**THE DATA**:
=== Section Start ===
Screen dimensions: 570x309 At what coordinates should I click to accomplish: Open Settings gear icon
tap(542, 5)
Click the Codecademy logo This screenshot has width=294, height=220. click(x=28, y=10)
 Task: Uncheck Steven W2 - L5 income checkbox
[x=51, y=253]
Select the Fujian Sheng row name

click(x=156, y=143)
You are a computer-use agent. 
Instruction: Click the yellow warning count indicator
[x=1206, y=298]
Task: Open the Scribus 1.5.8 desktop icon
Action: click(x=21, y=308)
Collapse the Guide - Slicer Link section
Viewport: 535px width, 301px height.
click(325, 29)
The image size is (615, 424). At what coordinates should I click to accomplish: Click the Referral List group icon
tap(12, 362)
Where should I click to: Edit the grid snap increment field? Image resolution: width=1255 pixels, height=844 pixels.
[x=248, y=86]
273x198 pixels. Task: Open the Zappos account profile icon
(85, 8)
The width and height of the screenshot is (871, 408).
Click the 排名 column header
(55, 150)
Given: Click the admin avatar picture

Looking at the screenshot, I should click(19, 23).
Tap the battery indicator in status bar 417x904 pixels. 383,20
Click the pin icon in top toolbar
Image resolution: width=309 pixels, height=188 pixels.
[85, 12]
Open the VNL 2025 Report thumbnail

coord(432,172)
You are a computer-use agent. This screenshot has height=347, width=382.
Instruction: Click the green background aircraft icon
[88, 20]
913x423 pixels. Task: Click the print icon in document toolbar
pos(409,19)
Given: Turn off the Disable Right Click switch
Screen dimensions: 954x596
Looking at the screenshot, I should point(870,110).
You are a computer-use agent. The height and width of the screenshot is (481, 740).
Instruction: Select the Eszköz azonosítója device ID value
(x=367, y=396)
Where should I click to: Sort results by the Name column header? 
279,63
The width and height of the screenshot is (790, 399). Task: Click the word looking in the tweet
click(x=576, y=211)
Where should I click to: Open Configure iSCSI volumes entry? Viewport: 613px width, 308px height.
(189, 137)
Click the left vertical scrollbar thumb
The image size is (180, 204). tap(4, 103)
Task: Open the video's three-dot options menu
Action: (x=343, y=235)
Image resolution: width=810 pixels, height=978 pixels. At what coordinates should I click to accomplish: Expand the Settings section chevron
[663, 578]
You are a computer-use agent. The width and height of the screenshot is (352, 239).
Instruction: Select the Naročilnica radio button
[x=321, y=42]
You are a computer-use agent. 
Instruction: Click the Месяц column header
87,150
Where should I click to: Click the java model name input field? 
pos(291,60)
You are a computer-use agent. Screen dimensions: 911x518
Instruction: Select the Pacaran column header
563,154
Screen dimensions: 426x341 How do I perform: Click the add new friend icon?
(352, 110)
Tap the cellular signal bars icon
=== Section End ===
**ACTIVITY**: For each line in the entries that contains the string "computer", make a copy.

**EXPECTED OUTPUT**:
You are a computer-use agent. 
You are a computer-use agent. This screenshot has height=347, width=382.
You are a computer-use agent. The height and width of the screenshot is (481, 740).
You are a computer-use agent. The width and height of the screenshot is (352, 239).
You are a computer-use agent. 
You are a computer-use agent. Screen dimensions: 911x518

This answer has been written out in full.